## WORK INSTRUCTIONS
Each record must be reproduced exactly as it is shown.

[[ DATASET ENTRIES, beginning ]]

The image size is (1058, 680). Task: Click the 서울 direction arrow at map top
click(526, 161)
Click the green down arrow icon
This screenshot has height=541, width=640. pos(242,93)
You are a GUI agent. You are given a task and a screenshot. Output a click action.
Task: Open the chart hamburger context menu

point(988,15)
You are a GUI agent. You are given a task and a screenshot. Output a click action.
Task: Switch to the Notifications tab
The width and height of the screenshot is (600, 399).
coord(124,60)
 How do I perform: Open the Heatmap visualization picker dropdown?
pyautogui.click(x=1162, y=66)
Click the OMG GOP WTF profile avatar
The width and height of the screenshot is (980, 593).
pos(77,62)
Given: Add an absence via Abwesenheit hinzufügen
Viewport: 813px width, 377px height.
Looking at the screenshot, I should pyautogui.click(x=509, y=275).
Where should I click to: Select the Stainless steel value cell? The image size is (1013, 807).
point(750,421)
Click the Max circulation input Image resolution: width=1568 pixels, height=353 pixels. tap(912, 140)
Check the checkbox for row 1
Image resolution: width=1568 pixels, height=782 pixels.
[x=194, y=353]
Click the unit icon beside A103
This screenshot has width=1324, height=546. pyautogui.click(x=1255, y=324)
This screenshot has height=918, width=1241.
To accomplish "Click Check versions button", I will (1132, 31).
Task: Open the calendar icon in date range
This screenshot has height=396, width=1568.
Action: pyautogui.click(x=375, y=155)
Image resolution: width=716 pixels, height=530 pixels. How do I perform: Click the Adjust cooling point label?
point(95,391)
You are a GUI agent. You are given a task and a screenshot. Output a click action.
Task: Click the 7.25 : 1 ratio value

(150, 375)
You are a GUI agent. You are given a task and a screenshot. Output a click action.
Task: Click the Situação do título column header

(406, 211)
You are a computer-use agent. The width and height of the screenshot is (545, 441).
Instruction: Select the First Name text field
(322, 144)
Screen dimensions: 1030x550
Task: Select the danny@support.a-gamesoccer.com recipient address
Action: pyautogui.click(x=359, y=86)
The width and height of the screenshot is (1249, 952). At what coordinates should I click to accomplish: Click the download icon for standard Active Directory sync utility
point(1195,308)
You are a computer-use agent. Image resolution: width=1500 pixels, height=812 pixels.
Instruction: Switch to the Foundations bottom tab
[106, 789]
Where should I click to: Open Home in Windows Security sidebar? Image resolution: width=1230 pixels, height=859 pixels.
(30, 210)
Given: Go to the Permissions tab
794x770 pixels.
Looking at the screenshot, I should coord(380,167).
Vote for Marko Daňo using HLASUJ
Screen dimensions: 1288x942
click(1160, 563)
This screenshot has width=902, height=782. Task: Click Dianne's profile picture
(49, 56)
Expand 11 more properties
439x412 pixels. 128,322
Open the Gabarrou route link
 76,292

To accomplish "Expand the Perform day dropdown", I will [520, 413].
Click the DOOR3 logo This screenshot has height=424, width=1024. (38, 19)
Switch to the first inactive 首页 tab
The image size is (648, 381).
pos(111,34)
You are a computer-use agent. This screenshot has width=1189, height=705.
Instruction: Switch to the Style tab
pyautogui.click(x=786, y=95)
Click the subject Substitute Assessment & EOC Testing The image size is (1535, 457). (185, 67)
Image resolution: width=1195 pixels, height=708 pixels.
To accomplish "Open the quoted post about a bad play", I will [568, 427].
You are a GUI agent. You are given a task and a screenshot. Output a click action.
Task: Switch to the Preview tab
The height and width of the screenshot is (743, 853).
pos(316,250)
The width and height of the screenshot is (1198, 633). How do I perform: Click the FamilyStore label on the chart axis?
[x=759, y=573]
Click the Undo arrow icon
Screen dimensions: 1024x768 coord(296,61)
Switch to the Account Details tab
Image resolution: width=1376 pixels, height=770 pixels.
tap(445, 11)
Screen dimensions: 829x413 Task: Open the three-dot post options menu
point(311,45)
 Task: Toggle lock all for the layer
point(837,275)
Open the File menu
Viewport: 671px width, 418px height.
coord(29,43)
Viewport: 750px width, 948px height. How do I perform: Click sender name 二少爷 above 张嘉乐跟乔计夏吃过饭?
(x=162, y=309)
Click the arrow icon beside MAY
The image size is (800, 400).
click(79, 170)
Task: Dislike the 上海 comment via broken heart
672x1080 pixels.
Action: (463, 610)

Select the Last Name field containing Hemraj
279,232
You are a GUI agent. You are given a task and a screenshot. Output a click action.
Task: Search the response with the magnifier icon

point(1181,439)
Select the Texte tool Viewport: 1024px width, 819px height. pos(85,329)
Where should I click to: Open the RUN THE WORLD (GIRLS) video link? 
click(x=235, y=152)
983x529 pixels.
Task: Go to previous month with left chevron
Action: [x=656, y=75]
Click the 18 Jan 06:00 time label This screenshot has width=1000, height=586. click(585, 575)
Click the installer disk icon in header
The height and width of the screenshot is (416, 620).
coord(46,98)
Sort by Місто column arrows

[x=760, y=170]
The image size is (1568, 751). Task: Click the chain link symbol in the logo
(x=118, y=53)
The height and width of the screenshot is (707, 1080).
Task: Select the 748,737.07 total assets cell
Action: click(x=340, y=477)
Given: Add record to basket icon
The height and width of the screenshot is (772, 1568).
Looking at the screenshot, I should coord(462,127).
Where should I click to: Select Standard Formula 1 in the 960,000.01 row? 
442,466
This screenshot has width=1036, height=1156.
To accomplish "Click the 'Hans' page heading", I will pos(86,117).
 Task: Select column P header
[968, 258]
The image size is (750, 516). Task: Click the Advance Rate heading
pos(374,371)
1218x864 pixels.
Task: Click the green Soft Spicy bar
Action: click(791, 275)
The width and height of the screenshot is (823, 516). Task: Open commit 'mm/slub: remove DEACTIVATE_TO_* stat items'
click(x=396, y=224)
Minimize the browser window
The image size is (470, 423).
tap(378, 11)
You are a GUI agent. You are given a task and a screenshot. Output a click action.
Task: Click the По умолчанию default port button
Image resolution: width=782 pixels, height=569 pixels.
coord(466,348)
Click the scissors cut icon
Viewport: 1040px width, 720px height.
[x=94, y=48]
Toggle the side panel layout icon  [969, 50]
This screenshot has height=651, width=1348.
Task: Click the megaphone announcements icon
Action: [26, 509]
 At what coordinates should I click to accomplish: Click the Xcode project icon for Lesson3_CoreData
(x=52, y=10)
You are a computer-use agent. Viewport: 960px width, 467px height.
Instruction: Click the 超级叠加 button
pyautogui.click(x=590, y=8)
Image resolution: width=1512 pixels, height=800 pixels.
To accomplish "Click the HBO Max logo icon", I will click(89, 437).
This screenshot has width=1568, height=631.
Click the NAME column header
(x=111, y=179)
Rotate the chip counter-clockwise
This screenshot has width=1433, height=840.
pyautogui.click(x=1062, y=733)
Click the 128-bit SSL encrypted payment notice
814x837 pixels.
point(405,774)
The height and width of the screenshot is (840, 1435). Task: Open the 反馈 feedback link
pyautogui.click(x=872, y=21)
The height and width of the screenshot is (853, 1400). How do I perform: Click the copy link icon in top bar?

[[ DATASET ENTRIES, end ]]

## WRITTEN ANSWER
The image size is (1058, 680). Task: Click the 서울 direction arrow at map top
click(526, 161)
Click the green down arrow icon
This screenshot has height=541, width=640. pos(242,93)
You are a GUI agent. You are given a task and a screenshot. Output a click action.
Task: Open the chart hamburger context menu

point(988,15)
You are a GUI agent. You are given a task and a screenshot. Output a click action.
Task: Switch to the Notifications tab
The width and height of the screenshot is (600, 399).
coord(124,60)
 How do I perform: Open the Heatmap visualization picker dropdown?
pyautogui.click(x=1162, y=66)
Click the OMG GOP WTF profile avatar
The width and height of the screenshot is (980, 593).
pos(77,62)
Given: Add an absence via Abwesenheit hinzufügen
Viewport: 813px width, 377px height.
Looking at the screenshot, I should pyautogui.click(x=509, y=275).
Where should I click to: Select the Stainless steel value cell? The image size is (1013, 807).
point(750,421)
Click the Max circulation input Image resolution: width=1568 pixels, height=353 pixels. tap(912, 140)
Check the checkbox for row 1
Image resolution: width=1568 pixels, height=782 pixels.
[x=194, y=353]
Click the unit icon beside A103
This screenshot has width=1324, height=546. pyautogui.click(x=1255, y=324)
This screenshot has height=918, width=1241.
To accomplish "Click Check versions button", I will (1132, 31).
Task: Open the calendar icon in date range
This screenshot has height=396, width=1568.
Action: pyautogui.click(x=375, y=155)
Image resolution: width=716 pixels, height=530 pixels. How do I perform: Click the Adjust cooling point label?
point(95,391)
You are a GUI agent. You are given a task and a screenshot. Output a click action.
Task: Click the 7.25 : 1 ratio value

(150, 375)
You are a GUI agent. You are given a task and a screenshot. Output a click action.
Task: Click the Situação do título column header

(406, 211)
You are a computer-use agent. The width and height of the screenshot is (545, 441).
Instruction: Select the First Name text field
(322, 144)
Screen dimensions: 1030x550
Task: Select the danny@support.a-gamesoccer.com recipient address
Action: pyautogui.click(x=359, y=86)
The width and height of the screenshot is (1249, 952). At what coordinates should I click to accomplish: Click the download icon for standard Active Directory sync utility
point(1195,308)
You are a computer-use agent. Image resolution: width=1500 pixels, height=812 pixels.
Instruction: Switch to the Foundations bottom tab
[106, 789]
Where should I click to: Open Home in Windows Security sidebar? Image resolution: width=1230 pixels, height=859 pixels.
(30, 210)
Given: Go to the Permissions tab
794x770 pixels.
Looking at the screenshot, I should coord(380,167).
Vote for Marko Daňo using HLASUJ
Screen dimensions: 1288x942
click(1160, 563)
This screenshot has width=902, height=782. Task: Click Dianne's profile picture
(49, 56)
Expand 11 more properties
439x412 pixels. 128,322
Open the Gabarrou route link
 76,292

To accomplish "Expand the Perform day dropdown", I will [520, 413].
Click the DOOR3 logo This screenshot has height=424, width=1024. (38, 19)
Switch to the first inactive 首页 tab
The image size is (648, 381).
pos(111,34)
You are a computer-use agent. This screenshot has width=1189, height=705.
Instruction: Switch to the Style tab
pyautogui.click(x=786, y=95)
Click the subject Substitute Assessment & EOC Testing The image size is (1535, 457). (185, 67)
Image resolution: width=1195 pixels, height=708 pixels.
To accomplish "Open the quoted post about a bad play", I will [568, 427].
You are a GUI agent. You are given a task and a screenshot. Output a click action.
Task: Switch to the Preview tab
The height and width of the screenshot is (743, 853).
pos(316,250)
The width and height of the screenshot is (1198, 633). How do I perform: Click the FamilyStore label on the chart axis?
[x=759, y=573]
Click the Undo arrow icon
Screen dimensions: 1024x768 coord(296,61)
Switch to the Account Details tab
Image resolution: width=1376 pixels, height=770 pixels.
tap(445, 11)
Screen dimensions: 829x413 Task: Open the three-dot post options menu
point(311,45)
 Task: Toggle lock all for the layer
point(837,275)
Open the File menu
Viewport: 671px width, 418px height.
coord(29,43)
Viewport: 750px width, 948px height. How do I perform: Click sender name 二少爷 above 张嘉乐跟乔计夏吃过饭?
(x=162, y=309)
Click the arrow icon beside MAY
The image size is (800, 400).
click(79, 170)
Task: Dislike the 上海 comment via broken heart
672x1080 pixels.
Action: (463, 610)

Select the Last Name field containing Hemraj
279,232
You are a GUI agent. You are given a task and a screenshot. Output a click action.
Task: Search the response with the magnifier icon

point(1181,439)
Select the Texte tool Viewport: 1024px width, 819px height. pos(85,329)
Where should I click to: Open the RUN THE WORLD (GIRLS) video link? 
click(x=235, y=152)
983x529 pixels.
Task: Go to previous month with left chevron
Action: [x=656, y=75]
Click the 18 Jan 06:00 time label This screenshot has width=1000, height=586. click(585, 575)
Click the installer disk icon in header
The height and width of the screenshot is (416, 620).
coord(46,98)
Sort by Місто column arrows

[x=760, y=170]
The image size is (1568, 751). Task: Click the chain link symbol in the logo
(x=118, y=53)
The height and width of the screenshot is (707, 1080).
Task: Select the 748,737.07 total assets cell
Action: click(x=340, y=477)
Given: Add record to basket icon
The height and width of the screenshot is (772, 1568).
Looking at the screenshot, I should coord(462,127).
Where should I click to: Select Standard Formula 1 in the 960,000.01 row? 
442,466
This screenshot has width=1036, height=1156.
To accomplish "Click the 'Hans' page heading", I will pos(86,117).
 Task: Select column P header
[968, 258]
The image size is (750, 516). Task: Click the Advance Rate heading
pos(374,371)
1218x864 pixels.
Task: Click the green Soft Spicy bar
Action: click(791, 275)
The width and height of the screenshot is (823, 516). Task: Open commit 'mm/slub: remove DEACTIVATE_TO_* stat items'
click(x=396, y=224)
Minimize the browser window
The image size is (470, 423).
tap(378, 11)
You are a GUI agent. You are given a task and a screenshot. Output a click action.
Task: Click the По умолчанию default port button
Image resolution: width=782 pixels, height=569 pixels.
coord(466,348)
Click the scissors cut icon
Viewport: 1040px width, 720px height.
[x=94, y=48]
Toggle the side panel layout icon  [969, 50]
This screenshot has height=651, width=1348.
Task: Click the megaphone announcements icon
Action: [26, 509]
 At what coordinates should I click to accomplish: Click the Xcode project icon for Lesson3_CoreData
(x=52, y=10)
You are a computer-use agent. Viewport: 960px width, 467px height.
Instruction: Click the 超级叠加 button
pyautogui.click(x=590, y=8)
Image resolution: width=1512 pixels, height=800 pixels.
To accomplish "Click the HBO Max logo icon", I will click(89, 437).
This screenshot has width=1568, height=631.
Click the NAME column header
(x=111, y=179)
Rotate the chip counter-clockwise
This screenshot has width=1433, height=840.
pyautogui.click(x=1062, y=733)
Click the 128-bit SSL encrypted payment notice
814x837 pixels.
point(405,774)
The height and width of the screenshot is (840, 1435). Task: Open the 反馈 feedback link
pyautogui.click(x=872, y=21)
The height and width of the screenshot is (853, 1400). How do I perform: Click the copy link icon in top bar?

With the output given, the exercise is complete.